Wednesday, June 25, 2008

You'll be Missed!


The past couple of weeks have been difficult for our family. Two weeks ago Pete's father was admitted into the hospital for kidney failure. He'd recently been there for the same problem and had undergone dialysis. He was diagnosed with lung cancer a year and a half ago and over the past few weeks his health began to deteriorate. Pete and his family spent everyday by his bedside...not knowing if he'd ever come home. When Hospice was introduced to continue his care everyone knew it would be a matter of days. Around 4 a.m. Monday morning...the day after Father's Day...Donald passed way. He left behind a wife, daughter, son, and three grandchildren. He was the only grandfather for Paige and Bree...unfortunately they will never remember him. Services were held in Worcester, MA...where we just returned from. Even though we knew his time was coming, the passing of a loved one is never easy.
This post is dedicated the a man who will never be forgotten.

Donald Coderre
March 31, 1946 - June 16, 2008

Saturday, June 7, 2008

Nathaniel's Hope Make 'm Smile 2008


The girls and I attended an event today called Make 'm Smile... a day dedicated to honoring and celebrating kid with special needs. This is the 6th year held in Orlando at beautiful Lake Eola. We were paired with other families for a "Buddy Walk" around the park...visiting all the booths and enjoying the entertainment. It was especially exciting for us because we were able to me a mommy and daughter frome the Infantile Spasms support group on Yahoo! Amy, and daughter Katelyn, have kept in contact with us through email and phone calls for quite a few months now. Today we were finally able to meet face-to-face. Everyone had a great time...enduring the heat and humidity...and brought home bags full of goodies. The vendors there were great and we can't wait to go back next year. A special thank you to Amy for inviting the girls and I. We can't wait to see you guys again.

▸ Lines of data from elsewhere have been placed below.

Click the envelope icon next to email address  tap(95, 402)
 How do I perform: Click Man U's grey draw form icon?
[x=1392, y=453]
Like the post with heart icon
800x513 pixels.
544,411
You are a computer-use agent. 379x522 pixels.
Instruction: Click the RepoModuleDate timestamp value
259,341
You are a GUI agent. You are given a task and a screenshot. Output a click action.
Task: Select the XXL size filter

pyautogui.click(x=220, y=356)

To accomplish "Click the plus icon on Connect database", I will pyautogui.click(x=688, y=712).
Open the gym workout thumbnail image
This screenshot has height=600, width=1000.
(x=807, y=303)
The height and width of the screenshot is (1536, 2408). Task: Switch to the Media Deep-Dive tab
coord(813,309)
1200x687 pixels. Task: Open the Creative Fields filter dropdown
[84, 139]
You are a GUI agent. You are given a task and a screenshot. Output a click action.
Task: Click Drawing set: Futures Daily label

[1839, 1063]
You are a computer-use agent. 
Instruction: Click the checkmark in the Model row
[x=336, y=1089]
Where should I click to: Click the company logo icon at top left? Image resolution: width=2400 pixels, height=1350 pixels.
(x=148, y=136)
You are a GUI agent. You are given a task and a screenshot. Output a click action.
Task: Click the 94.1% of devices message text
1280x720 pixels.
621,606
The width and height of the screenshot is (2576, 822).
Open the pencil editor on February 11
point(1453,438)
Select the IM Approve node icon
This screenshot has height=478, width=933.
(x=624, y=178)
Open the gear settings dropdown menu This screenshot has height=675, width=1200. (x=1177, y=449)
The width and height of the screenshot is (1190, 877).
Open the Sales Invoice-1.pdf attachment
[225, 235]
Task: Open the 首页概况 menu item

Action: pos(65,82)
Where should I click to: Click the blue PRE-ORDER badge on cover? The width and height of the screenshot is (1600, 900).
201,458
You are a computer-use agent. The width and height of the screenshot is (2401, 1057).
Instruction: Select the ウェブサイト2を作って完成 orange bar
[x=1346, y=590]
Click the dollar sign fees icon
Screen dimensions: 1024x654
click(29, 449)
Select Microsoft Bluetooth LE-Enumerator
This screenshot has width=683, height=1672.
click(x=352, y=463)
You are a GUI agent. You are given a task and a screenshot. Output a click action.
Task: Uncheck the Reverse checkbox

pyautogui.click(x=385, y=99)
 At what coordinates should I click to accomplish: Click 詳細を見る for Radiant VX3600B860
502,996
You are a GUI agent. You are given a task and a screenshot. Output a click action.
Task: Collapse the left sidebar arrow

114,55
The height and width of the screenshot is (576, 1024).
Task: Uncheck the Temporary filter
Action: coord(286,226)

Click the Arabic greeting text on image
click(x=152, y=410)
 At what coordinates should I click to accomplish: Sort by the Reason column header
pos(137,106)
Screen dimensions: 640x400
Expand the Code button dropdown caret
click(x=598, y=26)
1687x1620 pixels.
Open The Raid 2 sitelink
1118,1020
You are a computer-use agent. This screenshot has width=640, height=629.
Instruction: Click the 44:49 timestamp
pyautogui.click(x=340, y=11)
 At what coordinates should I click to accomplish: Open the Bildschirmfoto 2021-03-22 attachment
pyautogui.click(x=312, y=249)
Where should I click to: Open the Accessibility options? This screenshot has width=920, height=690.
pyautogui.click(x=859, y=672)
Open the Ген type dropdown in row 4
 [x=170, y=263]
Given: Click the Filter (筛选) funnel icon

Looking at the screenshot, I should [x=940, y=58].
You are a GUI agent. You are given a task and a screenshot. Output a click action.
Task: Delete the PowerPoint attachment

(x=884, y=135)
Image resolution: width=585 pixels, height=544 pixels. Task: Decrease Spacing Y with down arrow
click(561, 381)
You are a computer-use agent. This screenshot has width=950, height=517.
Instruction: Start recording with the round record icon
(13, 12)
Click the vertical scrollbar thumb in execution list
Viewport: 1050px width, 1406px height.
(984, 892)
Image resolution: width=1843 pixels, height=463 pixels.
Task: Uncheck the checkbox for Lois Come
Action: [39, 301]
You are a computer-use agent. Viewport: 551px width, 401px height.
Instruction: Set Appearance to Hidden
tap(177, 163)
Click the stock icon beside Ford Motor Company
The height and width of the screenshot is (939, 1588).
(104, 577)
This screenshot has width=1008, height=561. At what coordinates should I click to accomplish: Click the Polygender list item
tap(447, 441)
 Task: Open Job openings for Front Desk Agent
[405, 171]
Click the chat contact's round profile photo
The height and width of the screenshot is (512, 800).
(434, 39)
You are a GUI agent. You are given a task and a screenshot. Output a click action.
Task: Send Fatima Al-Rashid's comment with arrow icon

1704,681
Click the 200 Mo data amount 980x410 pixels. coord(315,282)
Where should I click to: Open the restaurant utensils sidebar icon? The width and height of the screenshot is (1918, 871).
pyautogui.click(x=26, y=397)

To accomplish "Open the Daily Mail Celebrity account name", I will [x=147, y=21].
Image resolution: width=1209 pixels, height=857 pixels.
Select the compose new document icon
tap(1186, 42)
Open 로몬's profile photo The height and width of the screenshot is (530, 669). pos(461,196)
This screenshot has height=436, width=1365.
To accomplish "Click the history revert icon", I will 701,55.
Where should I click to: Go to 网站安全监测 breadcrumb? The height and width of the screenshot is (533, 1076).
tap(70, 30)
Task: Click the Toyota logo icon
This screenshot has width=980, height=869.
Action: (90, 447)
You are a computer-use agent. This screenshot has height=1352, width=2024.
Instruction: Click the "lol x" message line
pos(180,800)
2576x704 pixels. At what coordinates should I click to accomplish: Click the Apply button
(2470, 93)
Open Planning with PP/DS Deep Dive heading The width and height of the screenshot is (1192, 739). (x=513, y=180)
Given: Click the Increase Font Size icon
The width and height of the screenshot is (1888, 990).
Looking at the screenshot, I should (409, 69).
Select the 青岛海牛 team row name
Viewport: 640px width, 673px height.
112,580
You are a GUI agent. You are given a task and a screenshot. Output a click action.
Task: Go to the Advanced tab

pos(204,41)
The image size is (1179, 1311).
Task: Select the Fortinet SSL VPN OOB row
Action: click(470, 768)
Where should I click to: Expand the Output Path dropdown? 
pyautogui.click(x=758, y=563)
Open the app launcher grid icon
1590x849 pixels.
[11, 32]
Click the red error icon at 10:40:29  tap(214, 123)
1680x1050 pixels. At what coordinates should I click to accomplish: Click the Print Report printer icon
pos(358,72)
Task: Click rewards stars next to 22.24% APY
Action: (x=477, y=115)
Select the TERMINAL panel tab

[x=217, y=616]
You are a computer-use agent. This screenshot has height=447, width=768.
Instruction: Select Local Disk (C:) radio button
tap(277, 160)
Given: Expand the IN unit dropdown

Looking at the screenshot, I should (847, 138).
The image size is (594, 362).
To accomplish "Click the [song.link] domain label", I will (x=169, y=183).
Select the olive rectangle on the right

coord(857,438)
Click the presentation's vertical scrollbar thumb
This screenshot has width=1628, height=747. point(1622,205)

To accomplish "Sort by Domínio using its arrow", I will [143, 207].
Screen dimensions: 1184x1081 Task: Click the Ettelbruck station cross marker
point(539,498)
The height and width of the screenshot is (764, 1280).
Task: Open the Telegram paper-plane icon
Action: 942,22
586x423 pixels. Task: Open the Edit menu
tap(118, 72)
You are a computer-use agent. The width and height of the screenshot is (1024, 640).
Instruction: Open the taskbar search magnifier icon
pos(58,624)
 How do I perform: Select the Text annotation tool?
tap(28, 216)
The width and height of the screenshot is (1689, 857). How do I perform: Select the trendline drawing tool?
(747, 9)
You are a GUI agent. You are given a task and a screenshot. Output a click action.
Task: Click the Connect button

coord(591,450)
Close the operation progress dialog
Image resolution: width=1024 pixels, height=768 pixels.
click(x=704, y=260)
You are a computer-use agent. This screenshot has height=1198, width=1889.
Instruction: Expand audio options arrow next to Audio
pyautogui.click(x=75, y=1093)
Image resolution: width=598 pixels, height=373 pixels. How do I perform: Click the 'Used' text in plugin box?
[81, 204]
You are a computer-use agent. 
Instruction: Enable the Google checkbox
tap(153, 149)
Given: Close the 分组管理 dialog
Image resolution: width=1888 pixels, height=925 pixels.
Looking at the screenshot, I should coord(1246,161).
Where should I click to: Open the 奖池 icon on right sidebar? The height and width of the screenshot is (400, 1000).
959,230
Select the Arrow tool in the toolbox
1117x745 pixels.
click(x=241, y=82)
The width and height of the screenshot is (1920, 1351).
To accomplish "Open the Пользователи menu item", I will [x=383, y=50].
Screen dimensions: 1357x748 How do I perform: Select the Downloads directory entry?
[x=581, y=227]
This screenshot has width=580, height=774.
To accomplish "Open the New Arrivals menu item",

Visit Nathaniel's Hope for more information!

Also visit our photo album for photos of the day. There are also new pictures in the "12mths and up" album.

Thursday, June 5, 2008

So much to do...too little time

So it has been quite some time since my last entry. I've lost 8 lbs. and feeling better everyday. Connor's last day of Kindergarten is tomorrow and we're excited to start our summer. He spends most of his days in his new pool and I perdict that's where he will be for the next couple of months. His 6th birthday party was lots of fun. Anytime we have family and friends over it's always a good time. The girls are doing great. We just had an appointment with the geneticist on Monday. She was very pleased with their development so far. She want to repeat the test she did 6 months ago... an organic acids test... she wasn't satisfied with the results. She also mentioned another test that is fairly new and unknown if it is covered by insurance. Until that is known we'll have to wait. She said she's at the end of the road for tests. It looks as though we may never know what happened to our little angels.
The girls are still teething and continue to be fussy throughout the day. There are good days...some for Paige and some for Bree. We continue to work with Paige on getting into the sitting position. For Bree, we're still working on her balance and position will sitting. Both are showing interests in crawling... I'll find them on their hands and knees often. Paige has even started to "army crawl". Bree is working on focusing on toys as she plays with them while Paige is working on releasing toys into a bucket. They are becoming more vocal and babble sounds as if they are really telling you something. Their weight continues to concern me. Paige has lost .5 lb. in the past 3 months. While I know she become more active in the passing months... with her constant appetite I would expect some gain if not maintaining the weight she had. Bree has stayed constant in her weight... neither gaining nor losing.
This weekend the girls and I will be attending an event in Orlando at Lake Eola for families and kids with Special Needs. It's called Make M' Smile... a day filled with fun activites, free food, entertainment, and the opportunity to meet other's in our situation. I will be getting together with a mom from Melbourne who had a two year old daughter with IS. We've emailed and talked on the phone for many months now and I excited to finally meet her. I will let all of you know how everything goes and promise to add more photos.